::: Record extracts

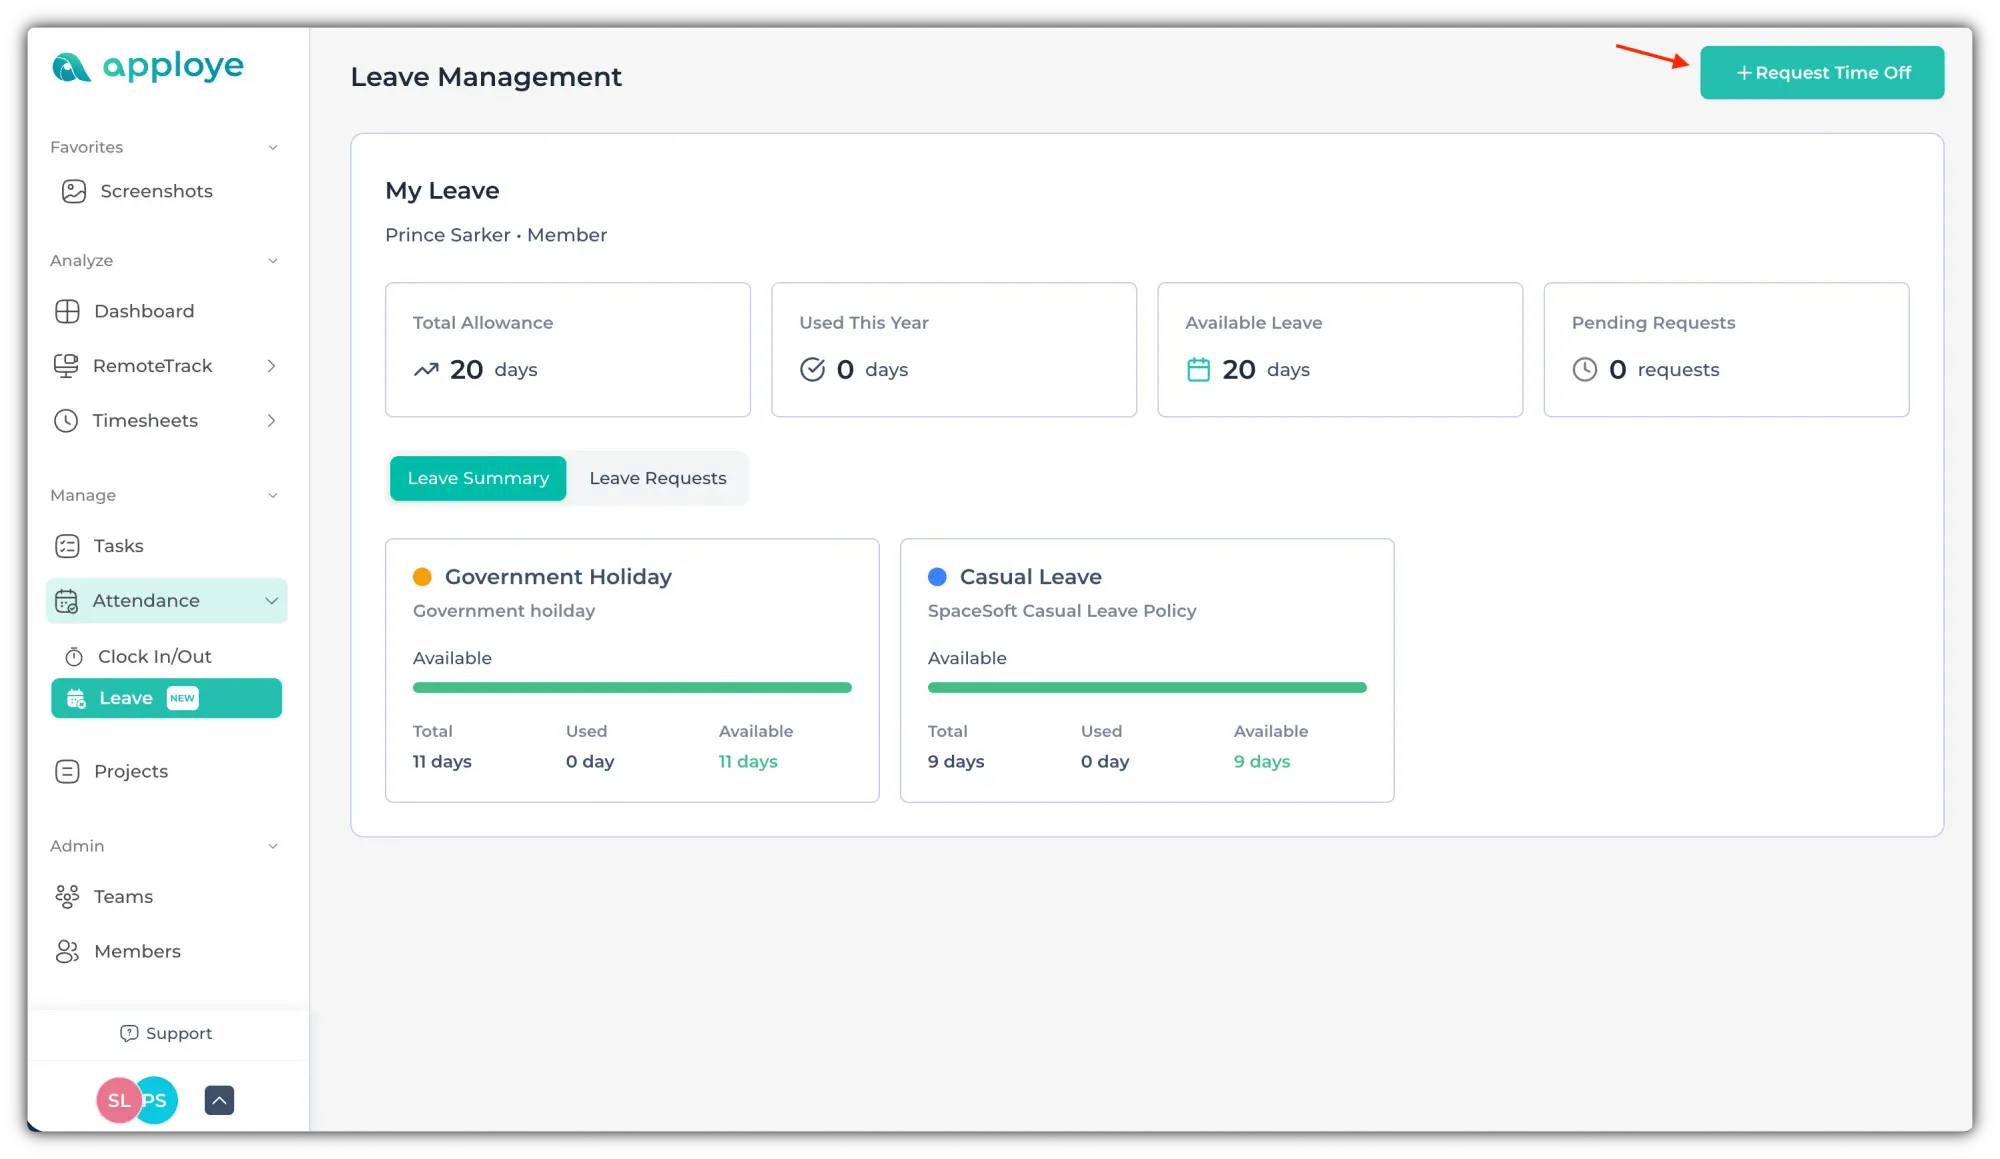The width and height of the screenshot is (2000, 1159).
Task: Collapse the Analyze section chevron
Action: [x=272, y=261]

::::::
::: Record extracts

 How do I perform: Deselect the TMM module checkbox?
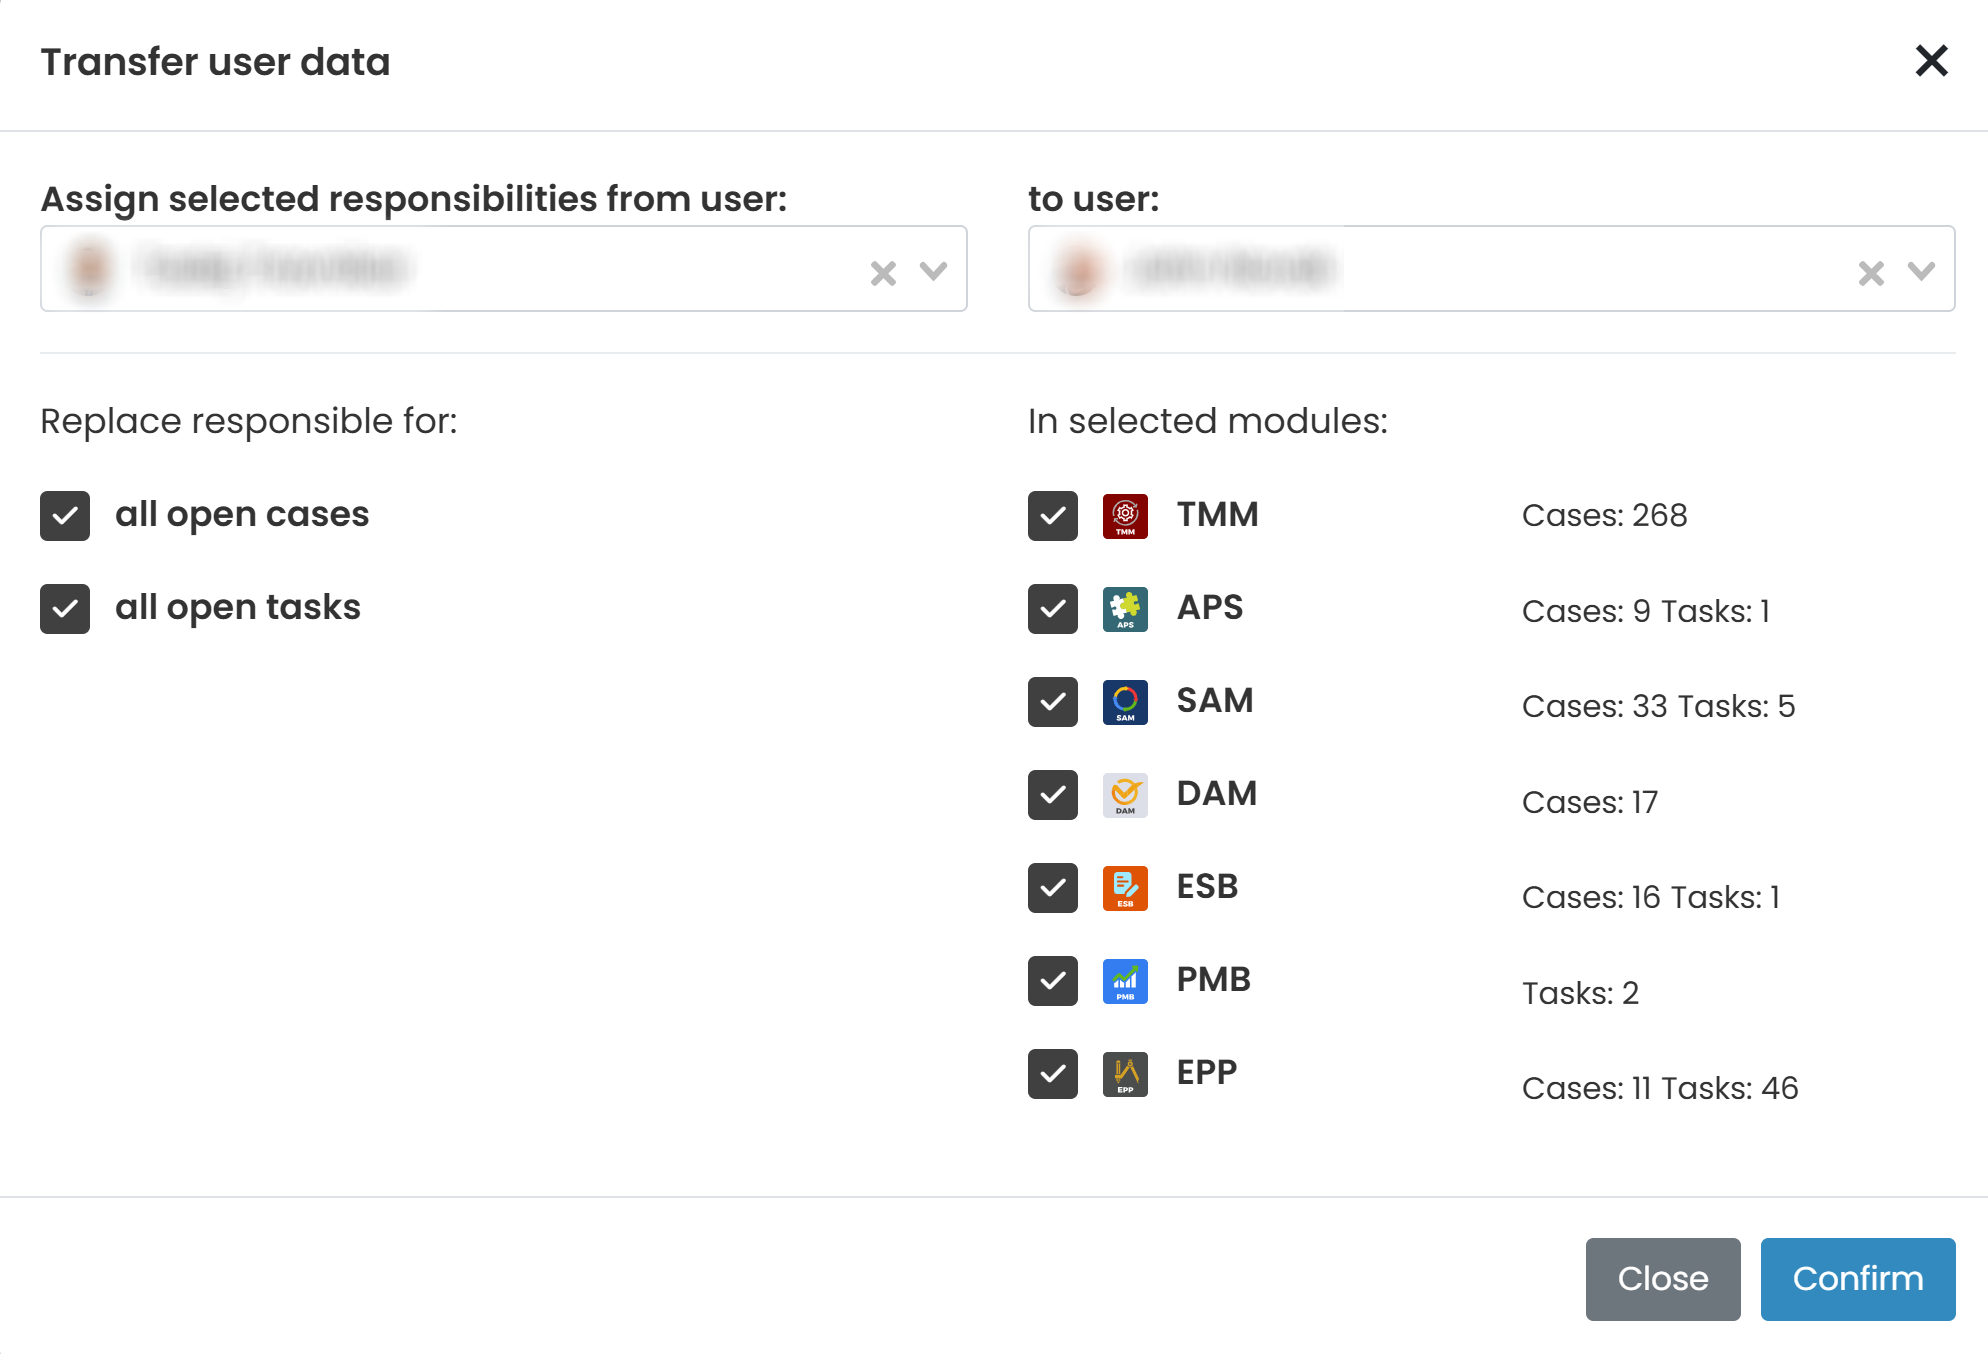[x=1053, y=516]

::::::
::: Record extracts

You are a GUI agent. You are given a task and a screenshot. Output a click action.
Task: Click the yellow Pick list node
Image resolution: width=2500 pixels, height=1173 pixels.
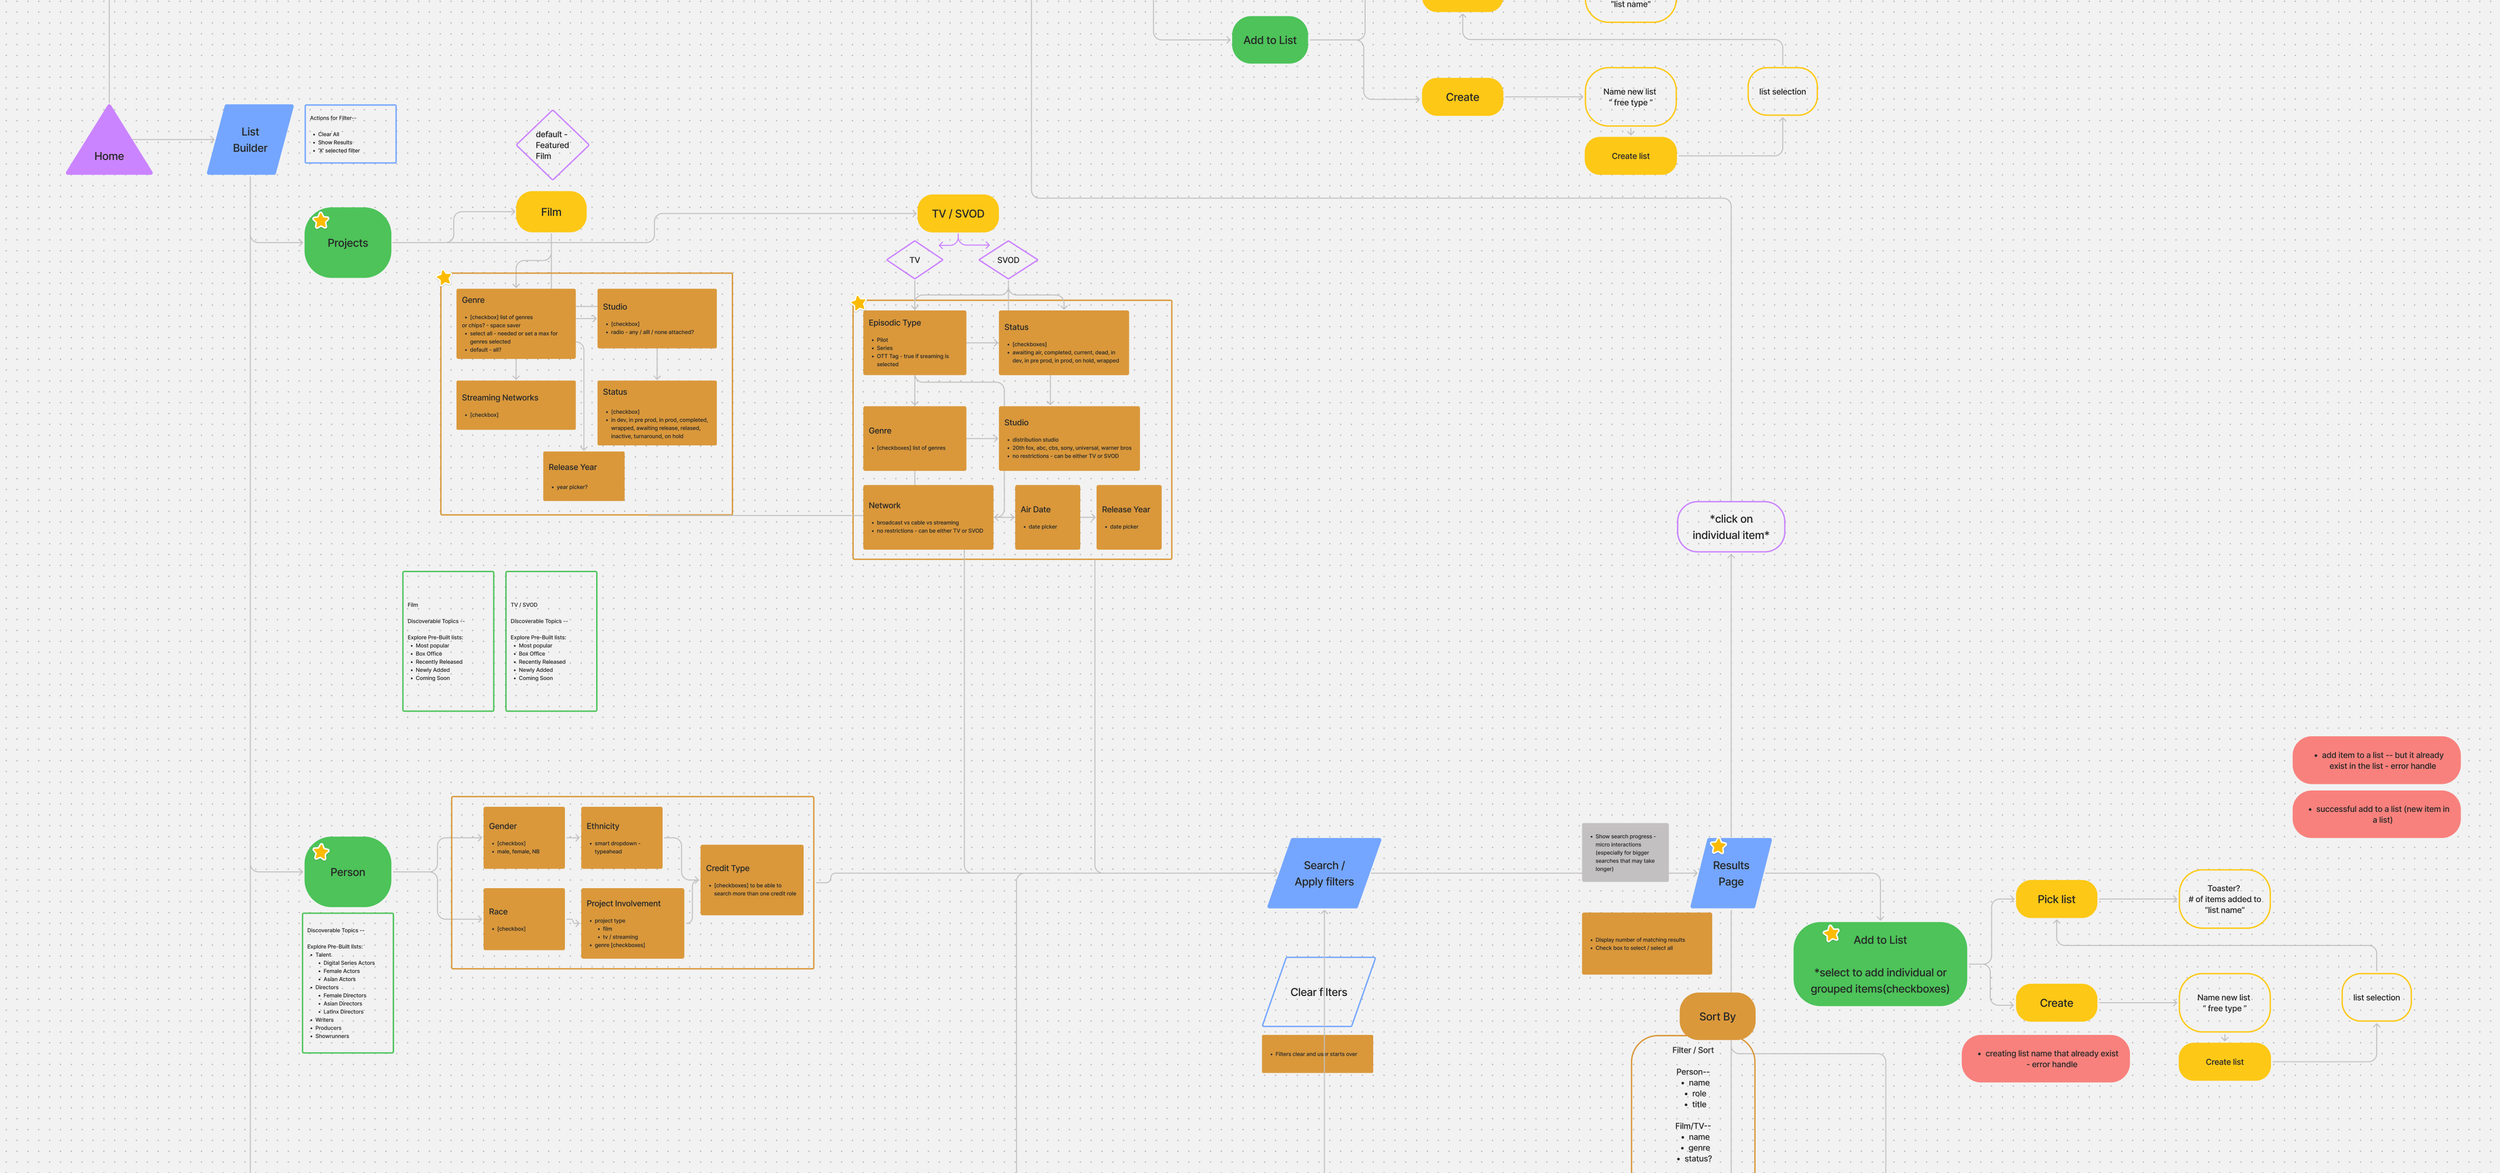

::::::

The response must hold only the lines above from the line with "Task: Click the yellow Pick list node" through the line with "Image resolution: width=2500", each copied exactly, both ends kept.

_Exercise result:_
Task: Click the yellow Pick list node
Image resolution: width=2500 pixels, height=1173 pixels.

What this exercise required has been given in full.